В то время как обремененным крестьянам и рабочим, таким образом, по-видимому, открывались новые экономические перспективы, они становились более цивилизованными, получая долю в общем государственном устройстве. Солон наделил Экклесию, или «собрание» народа, правом избирать государственных магистратов; а для того, чтобы в некоторой степени контролировать власть Ареопага, или Сената, он учредил «предварительный» Совет, или «нижнюю палату» из четырехсот человек, выбираемых из всех слоев, кроме бедняков, тем самым дав государству «два якоря». И хотя исполнительная власть оставалась в руках аристократии, подчиняясь лишь народному голосованию, бремя общественных повинностей было разумно распределено посредством новой или усовершенствованной классификации граждан в соответствии с их доходами («тимократия»), что действовало отчасти как прогрессивный подоходный налог — будь то в форме денежной ставки или в отношении их доли в военных обязанностях и общественных «литургиях», которые должны были поддерживаться более состоятельными гражданами.
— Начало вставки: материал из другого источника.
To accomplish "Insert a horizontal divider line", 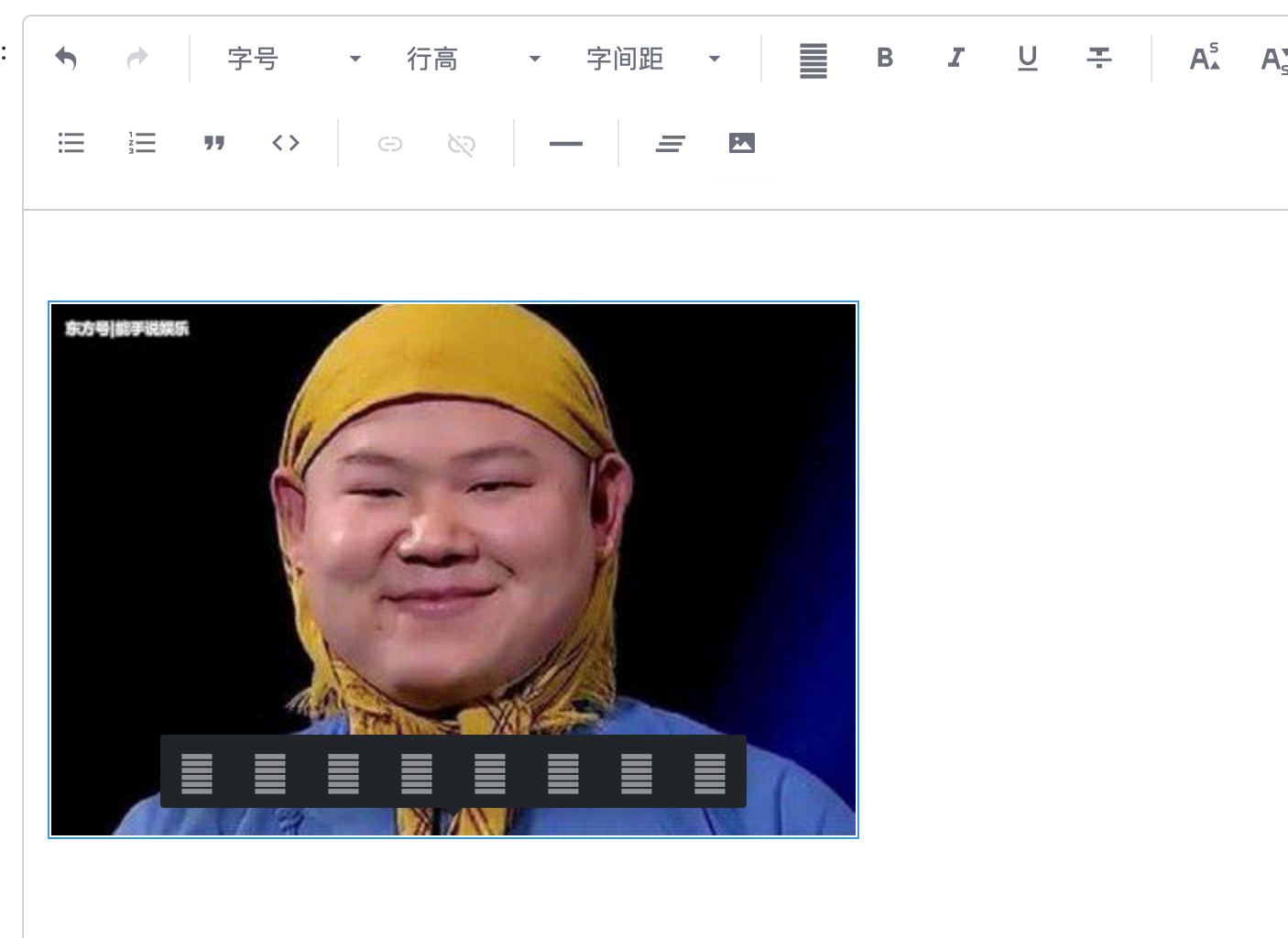I will pos(565,143).
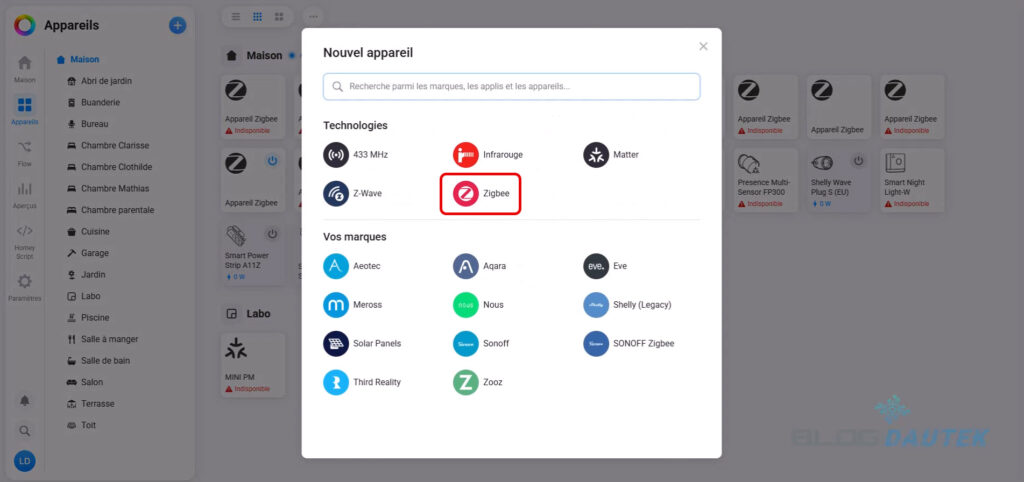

Что касается этого спорного вопроса, см. Boeckh, Staatsaushaltung der Athener, B. iv, c. 5 (ссылка Грота неверна), в изложении и проверке Грота (ii, 485-88). Господа Митчелл и Каспари в своем сокращенном изложении Грота (стр. 22, 49, примечания) отвергают всю эту интерпретацию (к которой приходят путем сочетания древних данных, поскольку Плутарх [гл. 18] ничего не говорит о налогообложении). Но они приводят лишь негативный аргумент: «поскольку мы знаем, что Писистрат, защитник беднейших классов, впоследствии ввел единый налог в пять или десять процентов, абсурдно предполагать, что высокодемократический принцип скользящей шкалы был ранее принят Солоном. Писистрат не осмелился бы попытаться совершить реакцию от прогрессивного подоходного налога к своего рода подушному налогу». На это можно ответить, что «фиксированная ставка» Писистрата — которая должна изменить представление о нем как о «друге бедных» — могла быть дополнением к предыдущим налогам; и что деление граждан на классы по доходам должно было что-то значить в плане распределения бремени. Решение, по-видимому, заключается в том, что это не были регулярные денежные налоги. «Регулярные прямые налоги были так же мало известны в свободных Афинах, как и в любом другом древнем государстве; они являются признаками абсолютной монархии, отсутствия свободы» (Мейер, ii, 644). «По-видимому, лишь в более поздние времена это распределение по классам стало служить целям налогообложения» (Майш, «Руководство по греческим древностям», англ. пер., стр. 40). Но уже тогда расходы на определенные общественные услуги, классифицируемые под заголовком «литургии», возлагались на богатых; и вполне мог существовать процесс коллективного взноса на эти цели в то время, когда очень богатых граждан не могло быть много.

Несомненно, прогрессивный подоходный налог был бы невыполним в систематическом виде, хотя в «Сервиевой» тимократии раннего Рима tributum, по-видимому, налагался на классы (Ливий, ii, 9).

В других отношениях Солон подготовил почву для демократической структуры более позднего афинского государственного устройства. Низвергнув священную власть аристократических жреческих родов, которые возвеличились благодаря ей, подобно знати раннего Рима, он предотвратил рост иерократии. Сформировав из всех граждан, включая фетов или крестьян-земледельцев, своего рода всеобщий суд присяжных, из которого по жребию выбирались коллегии судей, он направил народ на путь превращения в апелляционный суд против аристократических архонтов, пополнявших Ареопаг. «Учреждение судебных органов (Гелиэи) из всего народа было секретом демократии, который открыл Солон. Это его право на славу в истории роста народного правления в Европе» [106].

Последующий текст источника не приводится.